Amministrare una città significa anche avere a che fare con la gestione dell’energia e, quando si parla di una grande e complessa città come Firenze, gestire bene l’energia diventa una questione chiave.
Per farlo è necessario agire a vari livelli, integrando la cura del padre di famiglia con la meticolosità del responsabile di azienda, attento alla riduzione degli sprechi e all’efficienza del proprio sistema.
Secondo l’Osservatorio Confartigianato sull’economia fiorentina Firenze, nella sua area metropolitana, ha il consumo di energia elettrica più alto della regione con 4.153,9 GWh/anno, di cui quasi il 40% in territorio comunale. Lo stesso studio segnala che solamente il 4,3% di questi consumi sono stati coperti da produzione di energia rinnovabile sul territorio, fortemente distanti dalla quota della provincia di Lucca (23,9%) e, ancor di più, da quella regionale (46,7%). È facile notare che tutta la parte di energia non da fonti rinnovabili deriva, giocoforza, da fonti fossili con un conseguente enorme impatto sulle emissioni di CO2 e gli effetti del cambiamento climatico.
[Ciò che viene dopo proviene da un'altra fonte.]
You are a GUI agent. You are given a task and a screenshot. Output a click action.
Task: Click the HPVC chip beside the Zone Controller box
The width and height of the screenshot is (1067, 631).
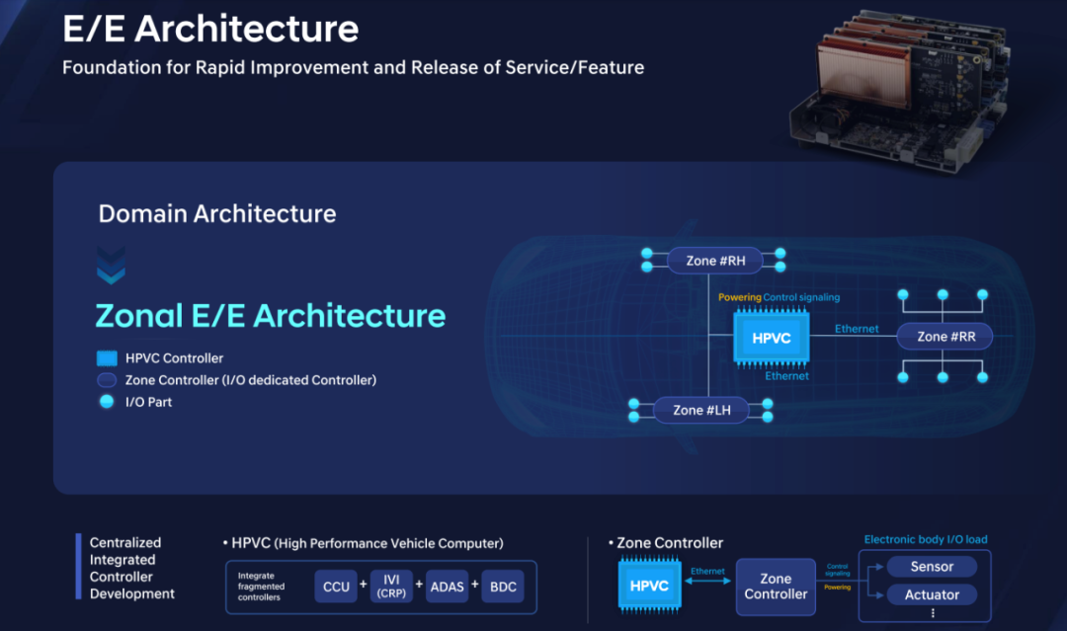[649, 585]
Questo dimostra come sia fondamentale agire su due fronti: in primis sulla riduzione dei consumi, attraverso politiche di efficientamento, e subito dopo spingendo la quota di energia prodotta da fonti rinnovabili eliminando progressivamente la produzione da fonti fossili e abbattendo le emissioni di CO2 in atmosfera.
Per completare il quadro d’insieme, consideriamo che un Comune è esso stesso un forte consumatore e quindi, oltre a promuovere politiche di buona gestione dell’energia, deve essere il primo a metterle in atto!
La buona gestione
Per un approccio alla gestione dell’energia accurato, occorre basarsi prima di tutto sulla misurazione, sull’analisi dei dati e sulla valutazione di soluzioni di miglioramento, da attuare e monitorare nel tempo.
Questo è il compito dell’Energy Manager, figura obbligatoria ai sensi dell’art.19 della Legge 10/91, per ogni soggetto pubblico che consuma più di 1.000 tep/anno (tonnellate equivalenti di petrolio, unità di misura che già dal nome non ispira niente di buono), ma che quasi sempre non è presente o è “coperta” da un tecnico impegnato in molte altre mansioni (come succede a Firenze).
Noi Verdi pensiamo invece che questa figura sia centrale per una buona gestione e che debba essere nominata esclusivamente per questo ruolo, con competenze ben definite e certificate.
Gli sprechi degli edifici – pubblici e privati
Alcuni numeri sono già noti ed evidenti e sono legati al comparto edilizio. Il 40% dei consumi finali nazionali è dovuto al settore civile e di questo circa il 75% è relativo al residenziale (fonte: Rapporto annuale efficienza energetica 2018 dell’ENEA).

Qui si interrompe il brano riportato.